L’Homme s’ennuie

Par Mimi Legault

La chronique à Mimi

Des fois, il me faut un GPS pour suivre l’Homo Sapiens modèle 2018. Malgré tout le modernisme et peut-être même à cause de ça, l’Homme s’ennuie profondément dans sa chaumière. Il fait joujou avec la Terre à coups d’excès de CO2 et de plastique (entre autres), et finit par s’en lasser. Il vise alors d’autres planètes, Mars ou la Lune, s’en fout finalement, pour aller « domper », vidanger ses surplus terriens qu’il emportera avec lui craignant de… s’ennuyer.

■ **Extraits de données**:

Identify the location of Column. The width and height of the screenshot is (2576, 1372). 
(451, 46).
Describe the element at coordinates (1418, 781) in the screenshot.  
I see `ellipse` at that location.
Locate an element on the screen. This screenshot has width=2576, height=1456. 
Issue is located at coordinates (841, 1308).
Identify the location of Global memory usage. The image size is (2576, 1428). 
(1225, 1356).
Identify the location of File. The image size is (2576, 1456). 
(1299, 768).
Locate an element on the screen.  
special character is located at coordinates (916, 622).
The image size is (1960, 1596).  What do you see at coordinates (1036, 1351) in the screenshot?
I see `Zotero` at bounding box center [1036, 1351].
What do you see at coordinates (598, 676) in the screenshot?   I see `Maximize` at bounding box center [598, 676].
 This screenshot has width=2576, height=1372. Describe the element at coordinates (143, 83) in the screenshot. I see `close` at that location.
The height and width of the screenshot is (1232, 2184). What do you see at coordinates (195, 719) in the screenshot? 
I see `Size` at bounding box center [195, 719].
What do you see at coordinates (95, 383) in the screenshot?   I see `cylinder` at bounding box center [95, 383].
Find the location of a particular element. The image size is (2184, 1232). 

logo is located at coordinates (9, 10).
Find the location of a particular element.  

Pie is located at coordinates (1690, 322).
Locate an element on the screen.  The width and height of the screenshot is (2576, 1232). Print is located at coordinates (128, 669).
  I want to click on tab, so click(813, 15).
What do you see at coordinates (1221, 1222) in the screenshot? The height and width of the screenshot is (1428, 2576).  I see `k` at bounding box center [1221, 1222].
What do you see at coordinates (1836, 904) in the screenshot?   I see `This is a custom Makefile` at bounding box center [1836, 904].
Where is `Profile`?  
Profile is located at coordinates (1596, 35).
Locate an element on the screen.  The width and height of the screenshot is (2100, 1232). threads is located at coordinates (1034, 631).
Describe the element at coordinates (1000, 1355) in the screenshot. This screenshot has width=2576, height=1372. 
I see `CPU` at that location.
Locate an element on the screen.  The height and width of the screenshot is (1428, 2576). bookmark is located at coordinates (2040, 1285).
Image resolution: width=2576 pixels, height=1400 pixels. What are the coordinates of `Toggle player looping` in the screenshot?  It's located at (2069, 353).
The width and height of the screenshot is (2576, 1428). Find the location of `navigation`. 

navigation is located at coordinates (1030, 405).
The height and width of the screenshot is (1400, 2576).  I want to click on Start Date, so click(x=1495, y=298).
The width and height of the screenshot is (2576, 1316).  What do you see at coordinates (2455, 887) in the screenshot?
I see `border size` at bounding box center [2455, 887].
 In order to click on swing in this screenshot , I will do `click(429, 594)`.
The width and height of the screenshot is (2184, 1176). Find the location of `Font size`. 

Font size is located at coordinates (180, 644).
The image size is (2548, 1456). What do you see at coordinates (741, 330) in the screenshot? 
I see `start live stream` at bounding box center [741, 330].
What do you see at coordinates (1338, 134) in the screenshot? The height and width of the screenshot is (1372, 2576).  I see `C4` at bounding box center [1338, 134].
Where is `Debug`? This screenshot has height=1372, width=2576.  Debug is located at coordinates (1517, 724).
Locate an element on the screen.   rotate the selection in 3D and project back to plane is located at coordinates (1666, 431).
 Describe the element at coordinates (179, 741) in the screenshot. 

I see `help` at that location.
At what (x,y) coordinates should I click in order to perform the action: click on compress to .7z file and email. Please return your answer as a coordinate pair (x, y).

■ **Exercices**:
a. Formate en liste JSON de chaînes les lignes de données, de la ligne qui contient « coordinates (128, 669). » jusqu'à celle qui contient « Profile is located at coordinates (1596, 35). » incluse, avec une chaîne par ligne et sans les lignes vides.
b. Reprends la chronique sur l'ennui de l'Homme à la suite de sa dernière phrase.
La chronique et les lignes forment deux documents sans rapport l'un avec l'autre.

■ **Réponses attendues**:
a.
[
  "Locate an element on the screen.  The width and height of the screenshot is (2576, 1232). Print is located at coordinates (128, 669).",
  "  I want to click on tab, so click(813, 15).",
  "What do you see at coordinates (1221, 1222) in the screenshot? The height and width of the screenshot is (1428, 2576).  I see `k` at bounding box center [1221, 1222].",
  "What do you see at coordinates (1836, 904) in the screenshot?   I see `This is a custom Makefile` at bounding box center [1836, 904].",
  "Where is `Profile`?  ",
  "Profile is located at coordinates (1596, 35)."
]

b.
L’Homme s’embête dans son char mon Gérard. Il roule sa vie à pleins gaz et parfois « crash » son bolide. Sa radio « décibel » son ouïe à fond la caisse. Pas grave s’il a les facultés affaiblies, il les avait bien avant ses leçons de conduite. Son plaisir est de raccourcir sa vie et celle des autres. Ça lui donne un taux de testostérone un peu plus élevé sans avoir à souffler dans la « baloune ». Et lorsque la « clisse » de solitude devient sa passagère, vite il reprend son petit écran et texte sa vie en roulant vers l’éternité.

Ce chasseur de mammouths tue le temps. Il conjugue sa vie au passé décomposé et au futur pas si simple que ça. Se croit plus que parfait. Mais jamais au grand jamais, il vit le présent. Maintenant. Il étire, étire, étire ce temps et soudain, l’élastique pète. Pas grave, ce sera la faute de l’élastique.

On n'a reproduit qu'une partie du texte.